An agreement has been signed between the Ministry of Education and Trinbago Unified Calypsonians Organisation (TUCO), for Calypso to be taught in schools as part of the visual and performing arts curriculum.
“It is incumbent upon us that we ensure that all our youths are exposed to all aspects of our cultural heritage, notably the steelpan and calypso which gave birth to so many sub-genres that we enjoy today,” Education Minister Anthony Garcia said after a meeting with TUCO president Lutalo ” Brother Resistance” Masimba on Friday.
During the meeting, there were discussions on the use of calypso as a tool for teaching and learning.
The minister said calypso can be used to teach children to better understand poetry, essay writing, and even mathematics.
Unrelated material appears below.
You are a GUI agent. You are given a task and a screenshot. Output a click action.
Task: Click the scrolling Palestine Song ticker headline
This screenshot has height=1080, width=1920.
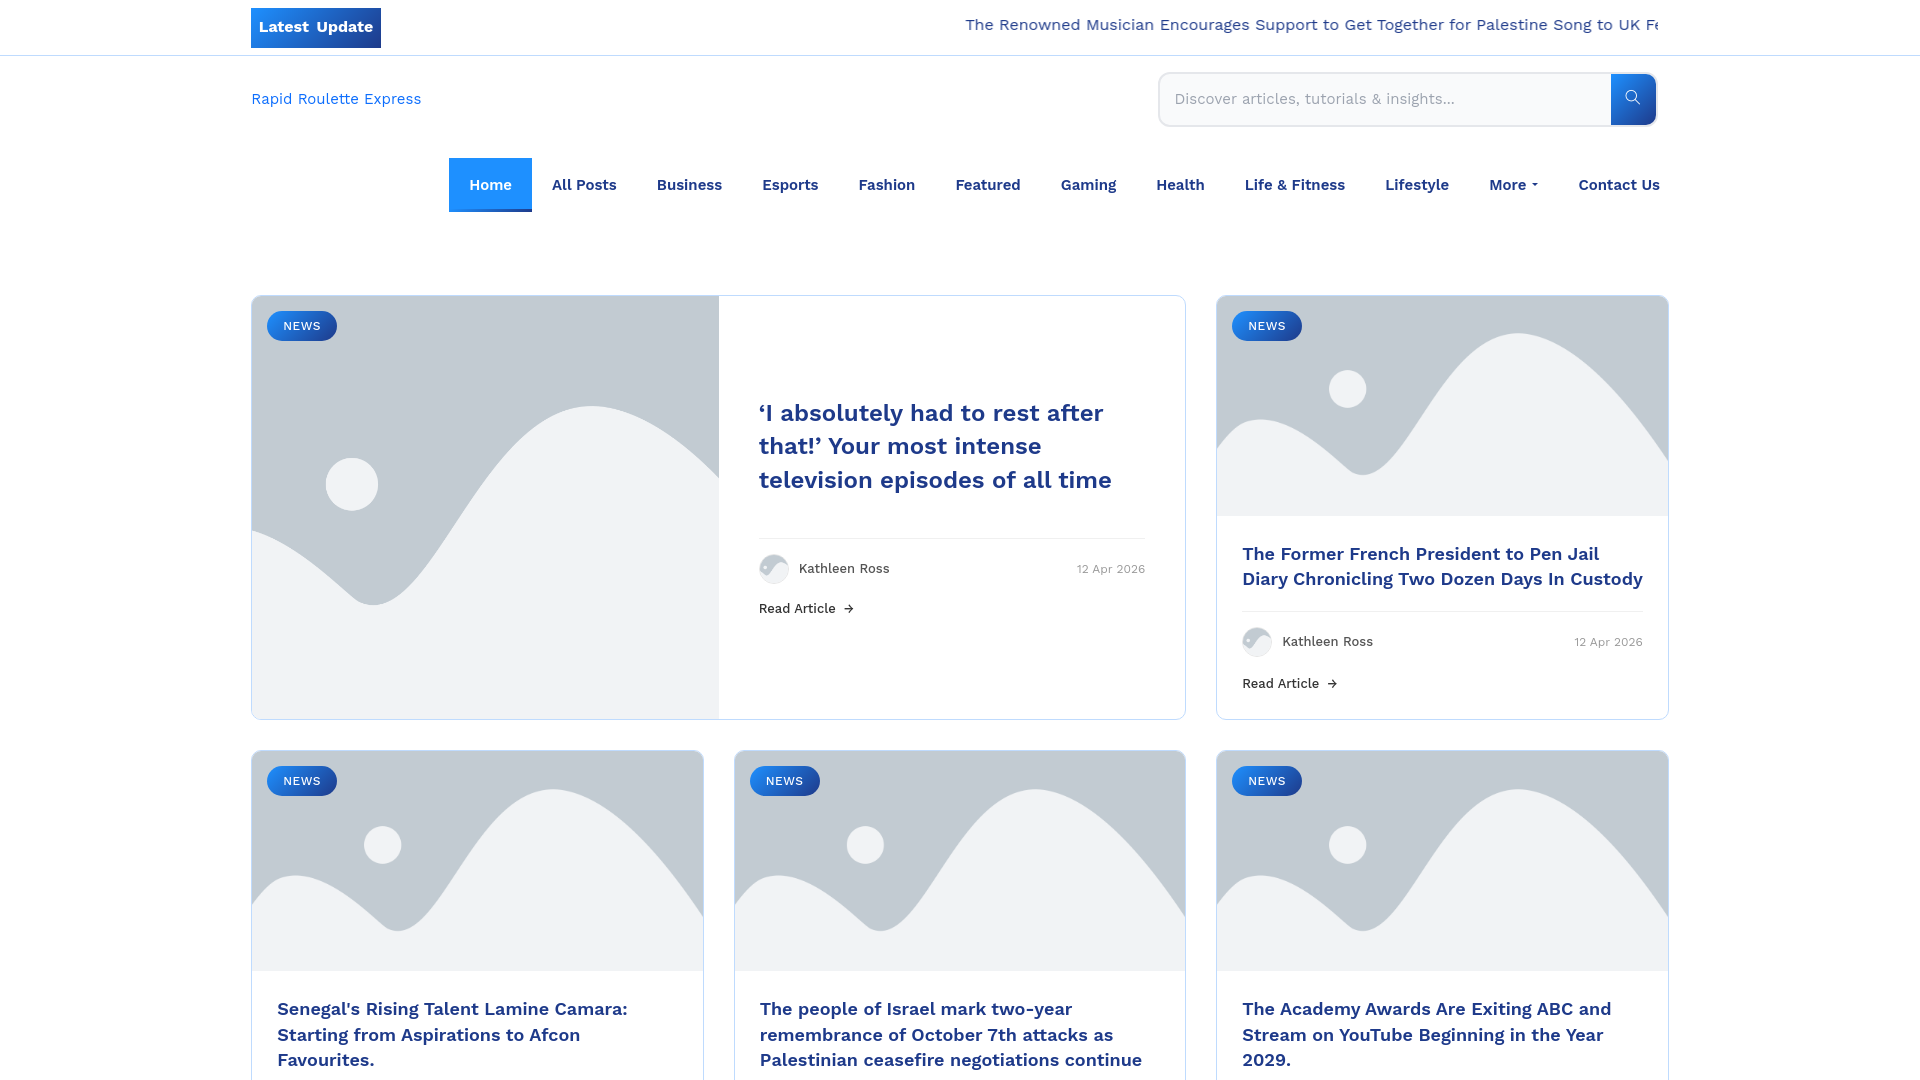[1310, 25]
“It is incumbent upon us that we ensure that all our youths are exposed to all aspects of our cultural heritage”— Trinidad and Tobago Education Minister, Anthony Garcia
TUCO – which is observing Calypso month, will work alongside the ministry in teaching the art of writing and singing calypsoes from the level of early childhood care and education to primary and secondary schools.
“People must be aware of their culture, and culture has to be transmitted from one generation to the other,” Garcia said.
The education ministry, he said, is doing everything to assist TUCO in ensuring that calypso is kept alive.